## Description of the task
Each entry in the material below should be copied without any alteration.

## Data for review
*** Block opens ***

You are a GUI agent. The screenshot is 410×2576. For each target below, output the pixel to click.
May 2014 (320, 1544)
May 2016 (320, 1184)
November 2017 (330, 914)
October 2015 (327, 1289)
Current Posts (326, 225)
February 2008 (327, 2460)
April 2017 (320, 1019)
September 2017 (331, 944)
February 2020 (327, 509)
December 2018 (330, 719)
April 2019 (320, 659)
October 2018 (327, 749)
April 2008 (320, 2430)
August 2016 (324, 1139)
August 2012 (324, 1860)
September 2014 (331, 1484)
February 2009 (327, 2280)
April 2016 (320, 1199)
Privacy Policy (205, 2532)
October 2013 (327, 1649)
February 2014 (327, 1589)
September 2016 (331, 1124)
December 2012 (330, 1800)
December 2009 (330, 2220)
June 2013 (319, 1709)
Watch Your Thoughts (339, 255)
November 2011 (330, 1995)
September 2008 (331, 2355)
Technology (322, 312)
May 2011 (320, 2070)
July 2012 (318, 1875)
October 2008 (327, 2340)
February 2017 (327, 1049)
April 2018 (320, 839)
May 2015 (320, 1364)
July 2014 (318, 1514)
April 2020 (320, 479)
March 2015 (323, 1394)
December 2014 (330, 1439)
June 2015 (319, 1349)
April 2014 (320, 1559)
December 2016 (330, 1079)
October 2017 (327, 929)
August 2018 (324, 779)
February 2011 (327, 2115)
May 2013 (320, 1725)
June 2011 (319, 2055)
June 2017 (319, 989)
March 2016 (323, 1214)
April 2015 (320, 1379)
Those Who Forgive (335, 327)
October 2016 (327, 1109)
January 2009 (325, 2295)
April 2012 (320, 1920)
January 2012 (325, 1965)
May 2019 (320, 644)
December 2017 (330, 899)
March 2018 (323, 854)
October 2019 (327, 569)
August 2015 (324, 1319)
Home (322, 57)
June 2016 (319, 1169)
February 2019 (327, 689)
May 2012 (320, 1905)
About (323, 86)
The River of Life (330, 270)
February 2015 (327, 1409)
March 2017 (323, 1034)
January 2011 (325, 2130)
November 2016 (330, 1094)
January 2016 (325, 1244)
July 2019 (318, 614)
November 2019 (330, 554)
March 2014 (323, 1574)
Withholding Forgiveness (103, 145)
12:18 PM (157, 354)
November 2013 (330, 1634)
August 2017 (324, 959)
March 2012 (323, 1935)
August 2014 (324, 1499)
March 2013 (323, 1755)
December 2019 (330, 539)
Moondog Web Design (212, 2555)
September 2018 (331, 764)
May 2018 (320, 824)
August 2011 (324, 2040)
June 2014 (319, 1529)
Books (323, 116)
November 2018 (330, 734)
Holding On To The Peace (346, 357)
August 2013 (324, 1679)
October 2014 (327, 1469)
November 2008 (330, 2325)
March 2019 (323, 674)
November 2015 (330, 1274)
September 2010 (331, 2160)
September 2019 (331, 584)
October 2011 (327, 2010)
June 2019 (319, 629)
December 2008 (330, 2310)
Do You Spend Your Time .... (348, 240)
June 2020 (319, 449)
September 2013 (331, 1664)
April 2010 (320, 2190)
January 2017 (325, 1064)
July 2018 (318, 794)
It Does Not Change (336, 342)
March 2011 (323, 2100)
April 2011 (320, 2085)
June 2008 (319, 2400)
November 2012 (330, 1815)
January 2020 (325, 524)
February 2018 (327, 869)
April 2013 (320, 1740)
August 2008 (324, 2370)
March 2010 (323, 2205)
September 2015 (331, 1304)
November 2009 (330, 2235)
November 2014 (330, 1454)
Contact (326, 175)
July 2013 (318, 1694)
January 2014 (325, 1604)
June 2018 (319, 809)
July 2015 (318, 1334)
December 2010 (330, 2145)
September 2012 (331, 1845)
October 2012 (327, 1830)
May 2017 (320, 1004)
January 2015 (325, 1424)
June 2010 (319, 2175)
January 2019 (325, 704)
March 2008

*** Block closes ***

## Task result
You are a GUI agent. The screenshot is 410×2576. For each target below, output the pixel to click.
May 2014 (320, 1544)
May 2016 (320, 1184)
November 2017 (330, 914)
October 2015 (327, 1289)
Current Posts (326, 225)
February 2008 (327, 2460)
April 2017 (320, 1019)
September 2017 (331, 944)
February 2020 (327, 509)
December 2018 (330, 719)
April 2019 (320, 659)
October 2018 (327, 749)
April 2008 (320, 2430)
August 2016 (324, 1139)
August 2012 (324, 1860)
September 2014 (331, 1484)
February 2009 (327, 2280)
April 2016 (320, 1199)
Privacy Policy (205, 2532)
October 2013 (327, 1649)
February 2014 (327, 1589)
September 2016 (331, 1124)
December 2012 (330, 1800)
December 2009 (330, 2220)
June 2013 (319, 1709)
Watch Your Thoughts (339, 255)
November 2011 (330, 1995)
September 2008 (331, 2355)
Technology (322, 312)
May 2011 (320, 2070)
July 2012 (318, 1875)
October 2008 (327, 2340)
February 2017 (327, 1049)
April 2018 (320, 839)
May 2015 (320, 1364)
July 2014 (318, 1514)
April 2020 (320, 479)
March 2015 (323, 1394)
December 2014 (330, 1439)
June 2015 (319, 1349)
April 2014 (320, 1559)
December 2016 (330, 1079)
October 2017 (327, 929)
August 2018 (324, 779)
February 2011 (327, 2115)
May 2013 (320, 1725)
June 2011 (319, 2055)
June 2017 (319, 989)
March 2016 (323, 1214)
April 2015 (320, 1379)
Those Who Forgive (335, 327)
October 2016 (327, 1109)
January 2009 (325, 2295)
April 2012 (320, 1920)
January 2012 (325, 1965)
May 2019 (320, 644)
December 2017 (330, 899)
March 2018 (323, 854)
October 2019 (327, 569)
August 2015 (324, 1319)
Home (322, 57)
June 2016 (319, 1169)
February 2019 (327, 689)
May 2012 (320, 1905)
About (323, 86)
The River of Life (330, 270)
February 2015 (327, 1409)
March 2017 (323, 1034)
January 2011 (325, 2130)
November 2016 (330, 1094)
January 2016 (325, 1244)
July 2019 (318, 614)
November 2019 (330, 554)
March 2014 (323, 1574)
Withholding Forgiveness (103, 145)
12:18 PM (157, 354)
November 2013 (330, 1634)
August 2017 (324, 959)
March 2012 (323, 1935)
August 2014 (324, 1499)
March 2013 (323, 1755)
December 2019 (330, 539)
Moondog Web Design (212, 2555)
September 2018 (331, 764)
May 2018 (320, 824)
August 2011 (324, 2040)
June 2014 (319, 1529)
Books (323, 116)
November 2018 (330, 734)
Holding On To The Peace (346, 357)
August 2013 (324, 1679)
October 2014 (327, 1469)
November 2008 (330, 2325)
March 2019 (323, 674)
November 2015 (330, 1274)
September 2010 (331, 2160)
September 2019 (331, 584)
October 2011 (327, 2010)
June 2019 (319, 629)
December 2008 (330, 2310)
Do You Spend Your Time .... (348, 240)
June 2020 (319, 449)
September 2013 (331, 1664)
April 2010 (320, 2190)
January 2017 (325, 1064)
July 2018 (318, 794)
It Does Not Change (336, 342)
March 2011 (323, 2100)
April 2011 (320, 2085)
June 2008 (319, 2400)
November 2012 (330, 1815)
January 2020 (325, 524)
February 2018 (327, 869)
April 2013 (320, 1740)
August 2008 (324, 2370)
March 2010 (323, 2205)
September 2015 (331, 1304)
November 2009 (330, 2235)
November 2014 (330, 1454)
Contact (326, 175)
July 2013 (318, 1694)
January 2014 (325, 1604)
June 2018 (319, 809)
July 2015 (318, 1334)
December 2010 (330, 2145)
September 2012 (331, 1845)
October 2012 (327, 1830)
May 2017 (320, 1004)
January 2015 (325, 1424)
June 2010 (319, 2175)
January 2019 (325, 704)
March 2008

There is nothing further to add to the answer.